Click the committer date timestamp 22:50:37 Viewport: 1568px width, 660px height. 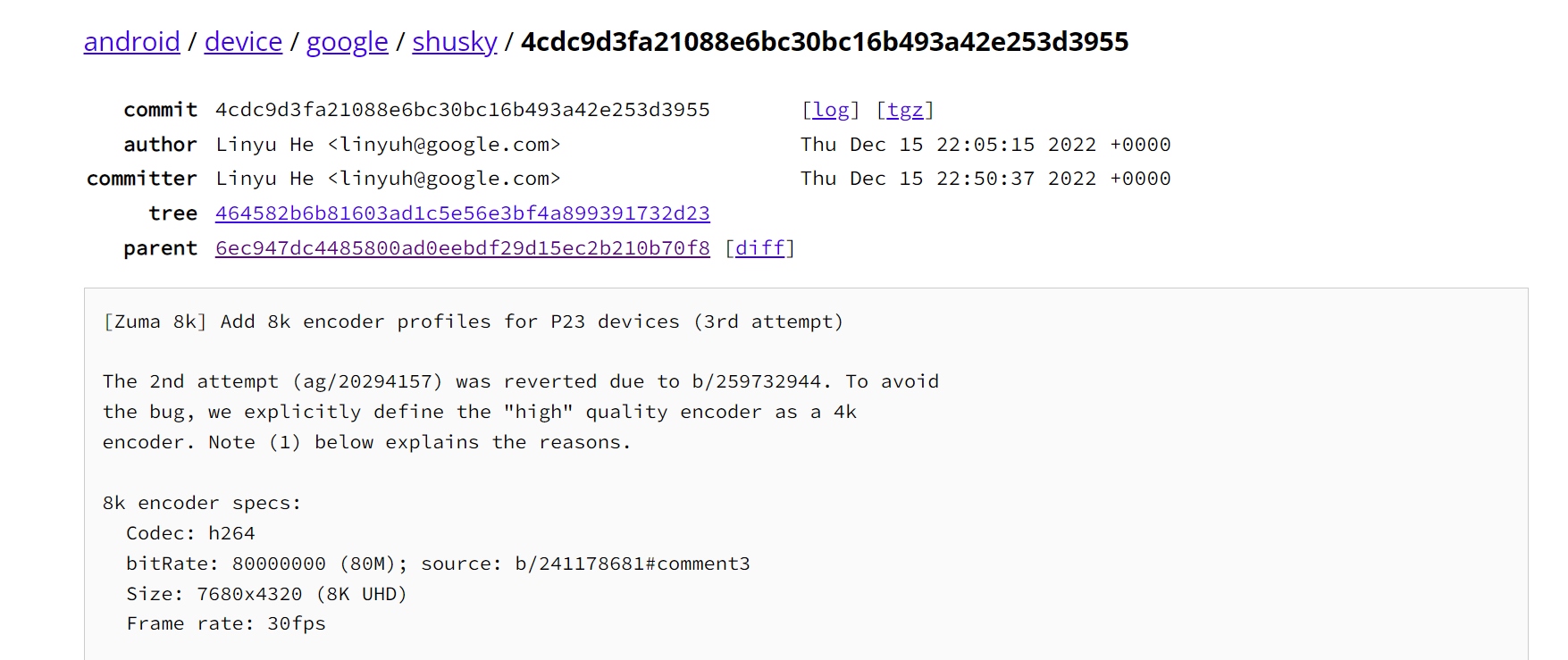point(985,179)
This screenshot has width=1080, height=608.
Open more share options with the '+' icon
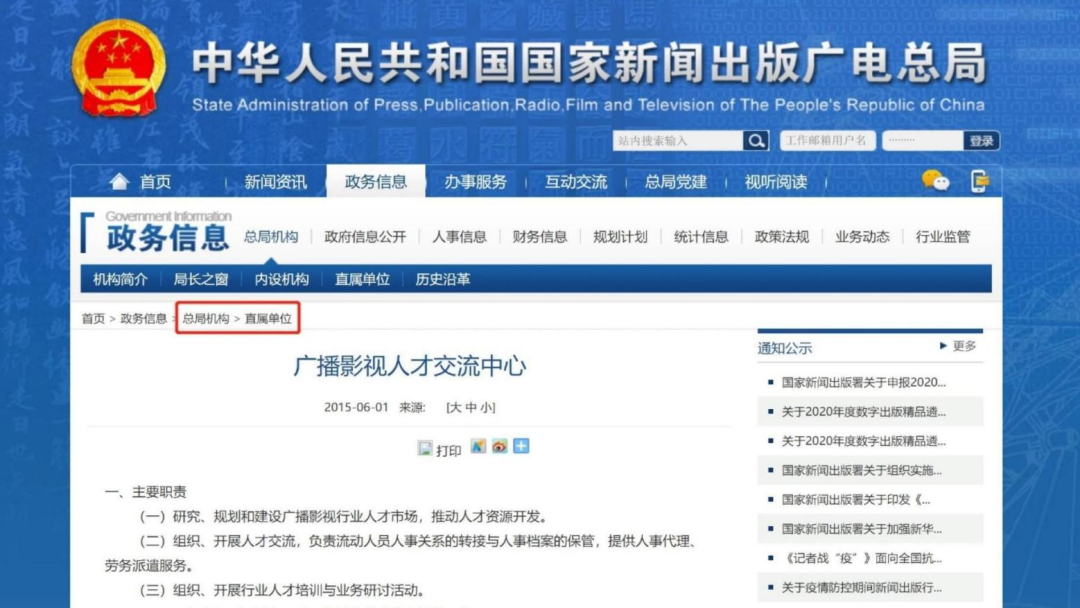521,447
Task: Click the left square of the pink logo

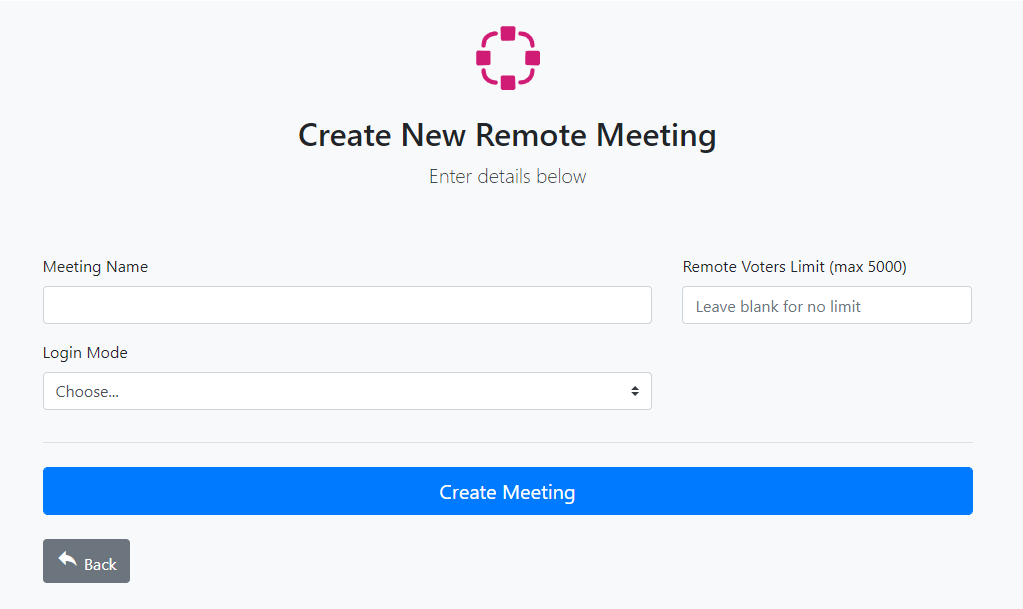Action: [x=483, y=58]
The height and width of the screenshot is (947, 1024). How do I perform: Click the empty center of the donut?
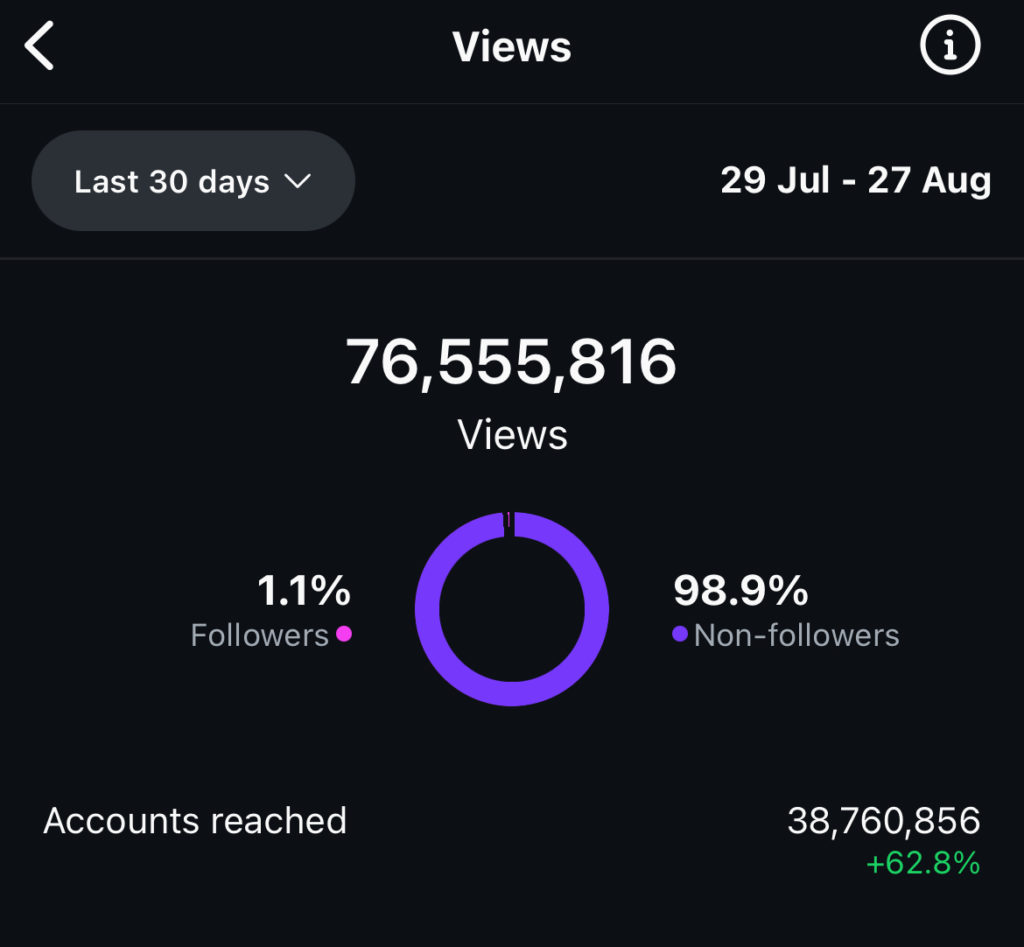(512, 609)

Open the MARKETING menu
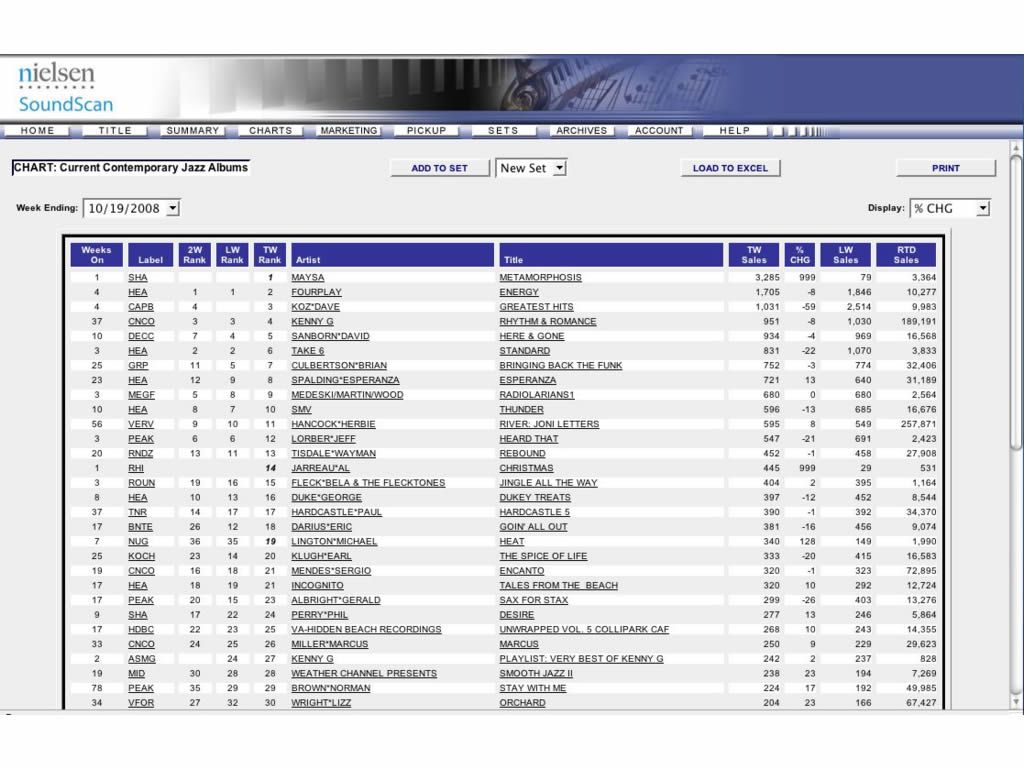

▶ **What is needed**
Please return exactly, and only, the lines from the one containing "Task: Click the left square of the pink logo" through the end of the records, with both end lines kept and every picture dropped.

▶ **Answer area**
Task: Click the left square of the pink logo

Action: [x=483, y=58]
The height and width of the screenshot is (947, 1024). How do I perform: Click the empty center of the donut?
(512, 609)

Open the MARKETING menu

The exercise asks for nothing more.